En un contexto marcado por tensiones logísticas, inflación, crisis energéticas y conflictos geopolíticos, garantizar el acceso a alimentos seguros, asequibles y sostenibles se ha convertido en uno de los grandes retos para Europa. Informes recientes sobre competitividad y autonomía estratégica subrayan la necesidad de reforzar toda la cadena de valor alimentaria, desde la producción hasta la distribución.
En este escenario, el envase deja de ser un elemento secundario para convertirse en una tecnología clave dentro del sistema alimentario. Más allá de su función como contenedor de bebidas y alimentos, contribuye a protegerlos, garantizar la seguridad alimentaria, mejorar la eficiencia logística y facilitar su acceso en todo el mundo.
Siguiendo la visión de su fundador, Ruben Rausing —quien defendía que “un envase debe ahorrar más de lo que cuesta”—, Tetra Pak continúa desarrollando soluciones que buscan equilibrar seguridad alimentaria, eficiencia industrial y sostenibilidad ambiental.
Proteger los alimentos para garantizar su disponibilidad
Los alimentos perecederos como la leche, los zumos o las bebidas vegetales requieren soluciones de envasado que garanticen su conservación durante el transporte y almacenamiento sin comprometer su calidad.
Los envases de cartón para bebidas y alimentos permiten prolongar la vida útil de estos productos hasta 12 meses sin necesidad de refrigeración ni de añadir conservantes, gracias a una tecnología aséptica que protege el contenido frente a la luz, el oxígeno, la humedad y los microorganismos.
Esta protección se consigue mediante una estructura en la que cada material cumple una función específica: el cartón aporta rigidez y estabilidad; las capas de polímero actúan como barrera frente a la humedad; y una fina capa de aluminio protege frente a la luz y el oxígeno, preservando el sabor, la textura y las propiedades nutricionales del alimento.
Gracias a esta tecnología, alimentos producidos en una región pueden distribuirse de forma segura a grandes distancias, incluso en zonas con infraestructuras de refrigeración limitadas.

Más eficiencia en transporte y almacenamiento
El impacto del envase también se extiende a la eficiencia de la cadena de suministro.
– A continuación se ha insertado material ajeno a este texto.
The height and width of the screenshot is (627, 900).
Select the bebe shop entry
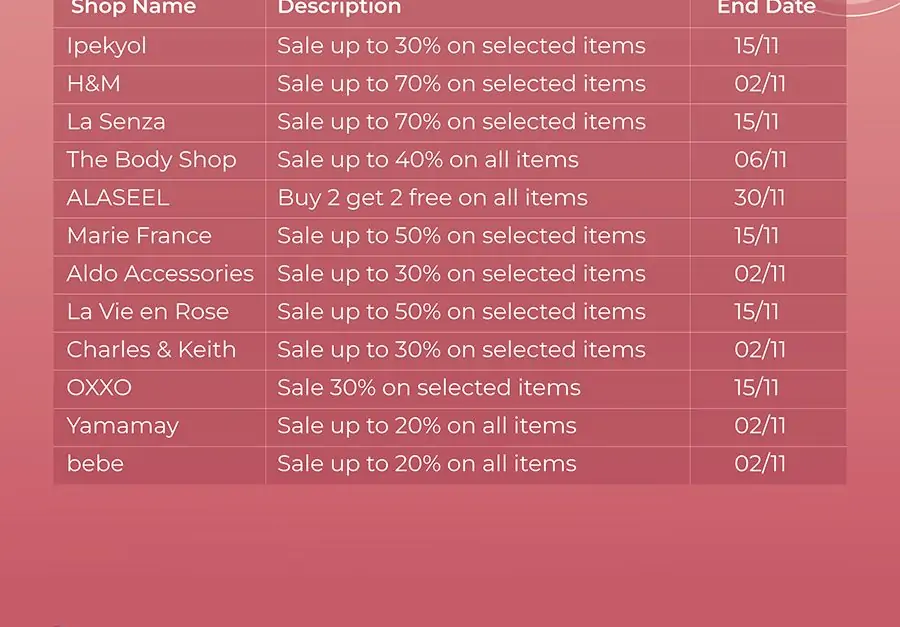click(x=95, y=464)
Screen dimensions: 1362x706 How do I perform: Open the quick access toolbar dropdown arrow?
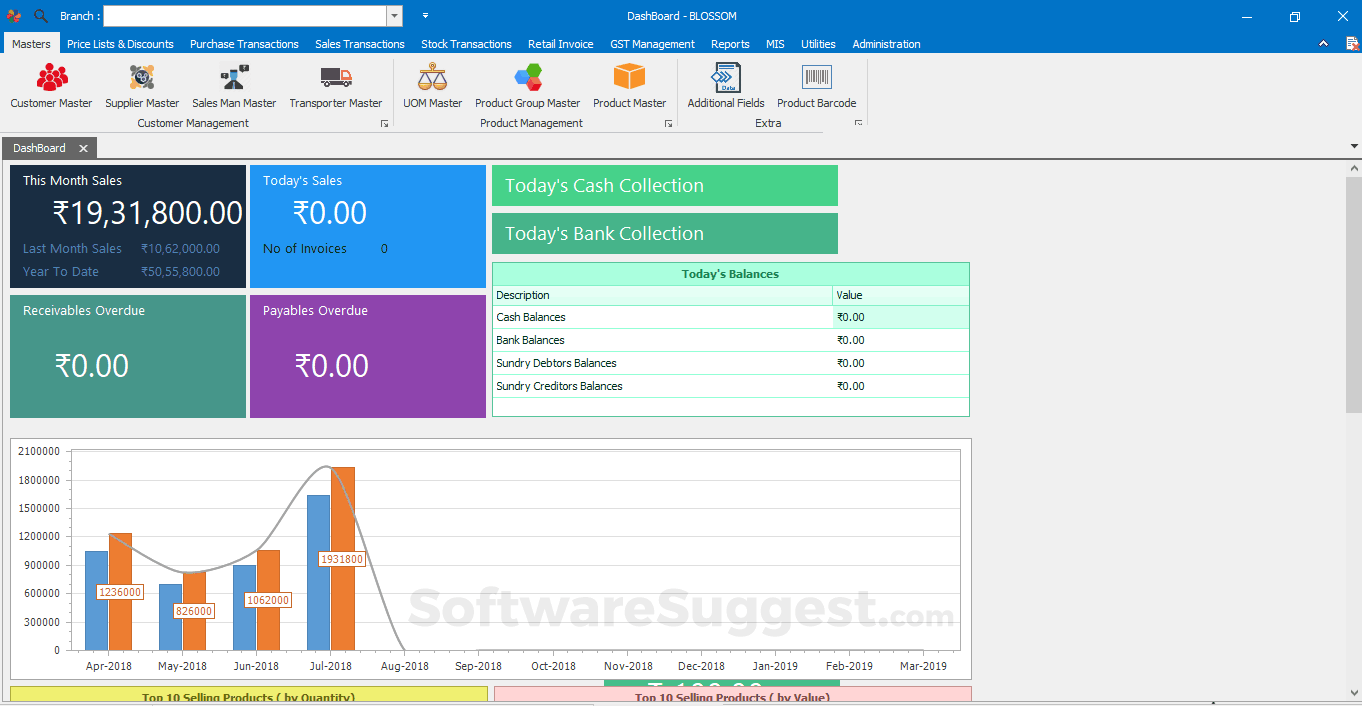coord(425,16)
Los envases de cartón están diseñados para optimizar el almacenamiento y el transporte, lo que permite reducir costes logísticos y emisiones asociadas.
Su formato compacto y apilable facilita un uso más eficiente del espacio en la cadena logística. Esto significa que es posible transportar más producto en menos camiones, reduciendo el consumo de combustible y las emisiones asociadas.
Además, al no requerir cadena de frío durante su distribución, estos envases contribuyen a reducir el consumo energético derivado del almacenamiento y transporte refrigerado.
“Hoy el envase no solo protege el producto: también es una herramienta de eficiencia para toda la cadena alimentaria”, explica José Luis Velilla, Marketing Director de Tetra Pak Iberia. “Permite optimizar el transporte, el almacenamiento y la distribución, lo que ayuda a los productores de alimentos a reducir costes operativos, mejorar la eficiencia logística y llevar sus productos de forma segura a más consumidores”.
Menos desperdicio y mayor acceso a alimentos
La prolongación de la vida útil de los alimentos es uno de los factores que contribuyen a reducir el desperdicio alimentario, un desafío global con impacto ambiental, económico y social.
Cuando los alimentos se conservan durante más tiempo en condiciones óptimas, se reducen las pérdidas a lo largo de la cadena de suministro —desde la producción hasta el consumidor final—.
Además, esta capacidad de conservación facilita que productos básicos puedan llegar a regiones alejadas de los centros de producción o con infraestructuras logísticas más limitadas.
Innovación hacia envases cada vez más sostenibles
La sostenibilidad es hoy uno de los principales motores de innovación en la industria del envasado. En el caso de los envases de Tetra Pak, su estructura está basada principalmente en fibra de papel procedente de fuentes renovables, como bosques gestionados de forma responsable y certificados FSC™.
Tetra Pak trabaja además para aumentar progresivamente el contenido renovable de los envases mediante soluciones como polímeros de origen vegetal derivados de caña de azúcar con certificación Bonsucro, polímeros reciclados certificados mediante balance de masas ISCC Plus o barreras protectoras basadas en papel.
Al mismo tiempo, Tetra Pak colabora con empresas recicladoras, transformadores de materiales y administraciones públicas para reforzar las infraestructuras de recogida, clasificación y reciclaje. El objetivo es recuperar los materiales de los envases una vez utilizados y mantenerlos en circulación el mayor tiempo posible, contribuyendo así al avance hacia una economía cada vez más circular.